Auf der Krim gehe es um nichts Geringeres als um Russlands Identität, bestätigte auch der Russland-Experte Oleg Ignatow. Die Halbinsel sei für Putin extrem wichtig, glaubt auch der ukrainisch-krimatarische Politiker Refat Tschubarow. „Es ist die Frage seines Lebens, und nicht nur eine politische“, sagte Tschubarow. „Deshalb ist es klar, dass Russland, insbesondere im Stadium der unvermeidlichen Niederlage, alle [...] seine Kräfte mobilisieren wird, um die Krim für sich zu behalten.“ Andere Politikbeobachter gehen noch einen Schritt weiter: Verliert Putin die Krim, könnte das für den Präsidenten nicht nur den politischen Tod bedeuten, glaubt der amerikanische Historiker Michael Kimmage. Demnach könnten Generäle oder Oligarchen seinen Rücktritt fordern. „Oder sie vergiften ihn, oder jemand erschießt ihn, wie es in Russland bei Machtwechseln üblich ist“, so der Historiker.

Präsidentschaftswahlen in Russland für Putin „Moment der Schwäche“

Kürzlich erfolgte ein Anschlag auf die Krim-Brücke über die Straße von Kertsch - eine für Russland wichtige Verbindung
Im vergangenen Jahr gab es auf der Krim-Brücke eine Explosion, Ende April dann explodierte ein Treibstofflager auf der Schwarzmeer-Halbinsel Krim, wohl als Vorbereitung der ukrainischen Gegenoffensive. © IMAGO/Elena Ivanova

Der entscheidende Zeitpunkt für Putin seien die Wahlen in Russland im Jahr 2024. Wäre die Krim verloren, gebe es keinen Grund für den Amtsinhaber zu stimmen, meint Galljamow. „Es wird keinen offensichtlicheren Beweis für Putins Niederlage geben, als den Verlust der Krim“, so der Politikexperte.
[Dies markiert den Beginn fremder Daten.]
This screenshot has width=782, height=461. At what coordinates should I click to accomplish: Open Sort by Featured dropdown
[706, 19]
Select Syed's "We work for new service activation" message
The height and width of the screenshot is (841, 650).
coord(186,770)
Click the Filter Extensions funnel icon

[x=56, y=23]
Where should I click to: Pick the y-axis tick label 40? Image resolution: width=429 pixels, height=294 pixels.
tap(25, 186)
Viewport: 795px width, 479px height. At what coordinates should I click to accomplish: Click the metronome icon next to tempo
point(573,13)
Auch die Unterstützung der Eliten könnte der Kremlchef dann verlieren. „Jeder weiß, wie unzufrieden die Eliten sind“, betonte Putins früherer Redenschreiber weiter. Zuschlagen würden die Eliten dann im „Moment der größtmöglichen Schwäche. Im Moment der größtmöglichen Zweifel an seiner Legitimation.“ Die Wahlen seien ein Moment der Schwäche - „erst recht, wenn die Krim verloren wird.“

Der russische Machthaber könne die Wahlen aus Galljamows Sicht zwar fälschen, doch wenn es zu offensichtlich sei, werde die Bevölkerung dies nicht hinnehmen. Es könnten Unruhen oder Demonstrationen geben, gleichzeitig würde auch die Unterstützung innerhalb seines Sicherheitsapparats schwinden. Schon jetzt sind erste Risse im System erkennbar. Ende April wurde etwa bekannt, dass es Razzien in Moskauer Polizeibehörden gab, der russische Inlandsgeheimdienst FSB nahm mehrere Beamte fest. Ihnen wurde vorgeworfen, Daten an die Ukraine weitergegeben zu haben.
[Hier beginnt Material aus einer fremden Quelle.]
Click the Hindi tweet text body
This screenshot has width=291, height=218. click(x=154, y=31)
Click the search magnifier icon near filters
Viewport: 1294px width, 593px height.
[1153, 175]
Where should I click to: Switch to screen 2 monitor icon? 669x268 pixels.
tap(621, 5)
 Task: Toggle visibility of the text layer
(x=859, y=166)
Kurz bevor im vergangenen Jahr die erste Gegenoffensive der Ukraine um Cherson startete, gab es zahlreiche ukrainische Angriffe auf der Halbinsel Krim. „Der Krieg begann mit der Krim und muss mit der Krim enden – mit ihrer Befreiung“, sagte der ukrainische Präsident Wolodymyr Selenskyj damals. Die zweite Gegenoffensive der ukrainischen Streitkräfte scheint kurz bevorzustehen und erneut mehren sich die Explosionen auf der Halbinsel.